RHAPSODIE: Reconstruction of High-contrAst Polarized SOurces and Deconvolution for cIrcumstellar Environments

TL;DR

This paper introduces a novel inverse approach method for reconstructing and deconvolving polarized signals from circumstellar environments in high-contrast imaging, improving accuracy especially at low signal-to-noise ratios.

Contribution

The paper presents a new inverse method that accounts for instrumental effects and noise, enhancing the extraction of polarized signals from circumstellar disks in high-contrast polarimetric imaging.

Findings

Accurately measures polarized intensity and angle of linear polarization.

Improves performance for low SNR and small polarized flux.

Enables use of incomplete polarimetry cycles for increased sensitivity.

Abstract

Polarimetric imaging is one of the most effective techniques for high-contrast imaging and characterization of circumstellar environments. These environments can be characterized through direct-imaging polarimetry at near-infrared wavelengths. The SPHERE/IRDIS instrument installed on the Very Large Telescope in its dual-beam polarimetric imaging (DPI) mode, offers the capability to acquire polarimetric images at high contrast and high angular resolution.
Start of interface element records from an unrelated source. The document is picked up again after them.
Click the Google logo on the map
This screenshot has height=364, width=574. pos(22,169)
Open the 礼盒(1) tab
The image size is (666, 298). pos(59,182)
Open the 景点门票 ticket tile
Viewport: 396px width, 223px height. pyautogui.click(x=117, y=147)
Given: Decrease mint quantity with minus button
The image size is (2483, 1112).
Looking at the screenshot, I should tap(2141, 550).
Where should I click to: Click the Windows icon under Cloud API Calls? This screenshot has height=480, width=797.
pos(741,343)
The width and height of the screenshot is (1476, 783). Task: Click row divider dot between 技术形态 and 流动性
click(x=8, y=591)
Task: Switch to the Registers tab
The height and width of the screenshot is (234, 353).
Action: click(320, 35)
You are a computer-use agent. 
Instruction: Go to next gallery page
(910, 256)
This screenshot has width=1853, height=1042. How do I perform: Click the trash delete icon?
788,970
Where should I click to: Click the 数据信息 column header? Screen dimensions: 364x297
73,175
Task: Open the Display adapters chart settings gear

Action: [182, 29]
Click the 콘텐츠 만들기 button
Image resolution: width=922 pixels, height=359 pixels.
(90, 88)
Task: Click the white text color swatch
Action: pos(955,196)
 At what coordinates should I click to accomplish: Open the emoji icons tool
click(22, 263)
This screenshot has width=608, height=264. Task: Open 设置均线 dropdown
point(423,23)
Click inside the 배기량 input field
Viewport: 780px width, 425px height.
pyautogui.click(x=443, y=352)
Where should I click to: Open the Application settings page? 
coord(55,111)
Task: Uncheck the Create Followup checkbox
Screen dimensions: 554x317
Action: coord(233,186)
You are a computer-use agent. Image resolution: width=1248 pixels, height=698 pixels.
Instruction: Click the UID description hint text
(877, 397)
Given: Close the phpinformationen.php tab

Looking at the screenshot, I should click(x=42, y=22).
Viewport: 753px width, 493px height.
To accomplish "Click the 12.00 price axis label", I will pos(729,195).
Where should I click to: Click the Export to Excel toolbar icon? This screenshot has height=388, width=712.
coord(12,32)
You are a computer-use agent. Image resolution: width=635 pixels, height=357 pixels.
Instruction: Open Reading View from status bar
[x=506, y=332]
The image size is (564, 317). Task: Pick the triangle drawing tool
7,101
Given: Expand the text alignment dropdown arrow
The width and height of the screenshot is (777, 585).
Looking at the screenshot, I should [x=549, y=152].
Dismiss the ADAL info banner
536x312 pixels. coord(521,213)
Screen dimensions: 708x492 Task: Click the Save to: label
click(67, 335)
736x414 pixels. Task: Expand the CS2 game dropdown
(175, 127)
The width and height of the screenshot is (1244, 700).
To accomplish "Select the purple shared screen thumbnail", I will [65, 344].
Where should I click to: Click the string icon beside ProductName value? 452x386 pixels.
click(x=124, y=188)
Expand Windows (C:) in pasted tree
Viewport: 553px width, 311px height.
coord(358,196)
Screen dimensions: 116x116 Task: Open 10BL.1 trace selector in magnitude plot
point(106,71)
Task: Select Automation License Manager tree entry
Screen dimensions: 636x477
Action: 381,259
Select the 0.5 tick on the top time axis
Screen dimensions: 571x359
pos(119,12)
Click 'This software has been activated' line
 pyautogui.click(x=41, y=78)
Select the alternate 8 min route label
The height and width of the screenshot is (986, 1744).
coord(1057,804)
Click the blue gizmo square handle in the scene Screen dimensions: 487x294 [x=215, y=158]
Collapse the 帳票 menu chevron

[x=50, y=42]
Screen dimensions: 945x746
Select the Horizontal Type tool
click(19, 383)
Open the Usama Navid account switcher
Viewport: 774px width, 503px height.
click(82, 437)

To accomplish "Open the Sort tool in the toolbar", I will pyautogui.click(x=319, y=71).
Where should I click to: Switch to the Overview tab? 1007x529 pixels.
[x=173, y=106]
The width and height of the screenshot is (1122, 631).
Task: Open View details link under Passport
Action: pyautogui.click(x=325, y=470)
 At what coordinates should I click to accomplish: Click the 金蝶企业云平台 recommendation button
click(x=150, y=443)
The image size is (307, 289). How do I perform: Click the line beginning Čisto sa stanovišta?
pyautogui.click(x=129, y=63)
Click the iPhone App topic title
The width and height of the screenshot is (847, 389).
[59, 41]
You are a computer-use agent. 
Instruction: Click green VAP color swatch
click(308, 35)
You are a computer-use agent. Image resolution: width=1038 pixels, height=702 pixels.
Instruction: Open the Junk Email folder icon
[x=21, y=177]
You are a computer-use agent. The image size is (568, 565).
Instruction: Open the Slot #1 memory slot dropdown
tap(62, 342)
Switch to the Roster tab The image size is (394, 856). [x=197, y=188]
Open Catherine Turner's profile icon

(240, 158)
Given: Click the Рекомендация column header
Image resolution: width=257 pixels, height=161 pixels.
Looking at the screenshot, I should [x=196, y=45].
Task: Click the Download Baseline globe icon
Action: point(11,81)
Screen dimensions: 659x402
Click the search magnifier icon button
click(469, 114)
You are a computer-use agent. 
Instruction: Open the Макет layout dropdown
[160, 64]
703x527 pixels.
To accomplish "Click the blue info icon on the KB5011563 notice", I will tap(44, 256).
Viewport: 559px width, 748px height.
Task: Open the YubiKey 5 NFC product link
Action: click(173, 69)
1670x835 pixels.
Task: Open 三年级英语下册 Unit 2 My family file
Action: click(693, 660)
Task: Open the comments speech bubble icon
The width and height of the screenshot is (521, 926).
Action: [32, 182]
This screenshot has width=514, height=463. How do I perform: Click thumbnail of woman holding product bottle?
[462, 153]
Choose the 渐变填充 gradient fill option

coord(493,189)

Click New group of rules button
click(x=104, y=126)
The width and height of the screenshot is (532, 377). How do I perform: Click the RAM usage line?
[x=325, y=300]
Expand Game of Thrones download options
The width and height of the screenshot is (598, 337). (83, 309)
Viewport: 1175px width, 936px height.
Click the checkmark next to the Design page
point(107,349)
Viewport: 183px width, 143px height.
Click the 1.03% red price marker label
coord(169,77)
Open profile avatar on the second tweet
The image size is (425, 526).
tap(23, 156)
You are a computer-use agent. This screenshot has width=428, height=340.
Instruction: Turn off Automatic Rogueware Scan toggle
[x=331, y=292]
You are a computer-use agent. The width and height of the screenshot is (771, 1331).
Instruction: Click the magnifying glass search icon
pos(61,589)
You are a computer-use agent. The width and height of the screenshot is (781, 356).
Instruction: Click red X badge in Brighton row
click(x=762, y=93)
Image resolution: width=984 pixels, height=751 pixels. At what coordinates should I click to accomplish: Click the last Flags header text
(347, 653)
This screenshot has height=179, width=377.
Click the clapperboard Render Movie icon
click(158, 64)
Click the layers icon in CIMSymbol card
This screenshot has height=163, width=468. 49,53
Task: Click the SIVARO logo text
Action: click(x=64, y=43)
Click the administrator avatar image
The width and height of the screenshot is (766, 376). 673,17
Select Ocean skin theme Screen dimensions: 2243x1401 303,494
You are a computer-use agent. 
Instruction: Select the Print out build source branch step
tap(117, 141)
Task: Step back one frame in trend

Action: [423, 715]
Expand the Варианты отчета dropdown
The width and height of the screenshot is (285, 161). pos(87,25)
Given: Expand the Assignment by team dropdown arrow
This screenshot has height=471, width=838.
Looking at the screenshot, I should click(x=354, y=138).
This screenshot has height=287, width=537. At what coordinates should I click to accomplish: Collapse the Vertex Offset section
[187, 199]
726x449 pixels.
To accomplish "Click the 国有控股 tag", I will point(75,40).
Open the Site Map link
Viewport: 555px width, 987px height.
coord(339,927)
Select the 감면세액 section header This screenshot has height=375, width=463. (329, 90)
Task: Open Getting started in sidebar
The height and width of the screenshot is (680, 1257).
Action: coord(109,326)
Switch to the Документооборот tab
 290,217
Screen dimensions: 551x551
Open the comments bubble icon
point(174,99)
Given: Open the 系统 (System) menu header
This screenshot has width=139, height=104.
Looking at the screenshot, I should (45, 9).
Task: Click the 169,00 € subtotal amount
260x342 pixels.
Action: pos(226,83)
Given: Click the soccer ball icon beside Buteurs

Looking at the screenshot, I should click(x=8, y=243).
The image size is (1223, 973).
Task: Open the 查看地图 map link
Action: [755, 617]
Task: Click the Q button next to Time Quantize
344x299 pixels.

However dedicated image processing is needed to get rid of the contamination by the stellar light, of instrumental polarization effects, and of the blurring by the instrumental point spread function. We aim to reconstruct and deconvolve the near-infrared polarization signal from circumstellar environments. We use observations of these environments obtained with the high-contrast imaging infrared polarimeter SPHERE-IRDIS at the VLT. We developed a new method to extract the polarimetric signal using an inverse approach method that benefits from the added knowledge of the detected signal formation process. The method includes weighted data fidelity term, smooth penalization, and takes into account instrumental polarization. The method enables to accurately measure the polarized intensity and angle of linear polarization of circumstellar disks by taking into account the noise statistics and the convolution of the observed objects by the instrumental point spread function. It has the capability to use incomplete polarimetry cycles which enhance the sensitivity of the observations. The method improves the overall performances in particular for low SNR/small polarized flux compared to standard methods.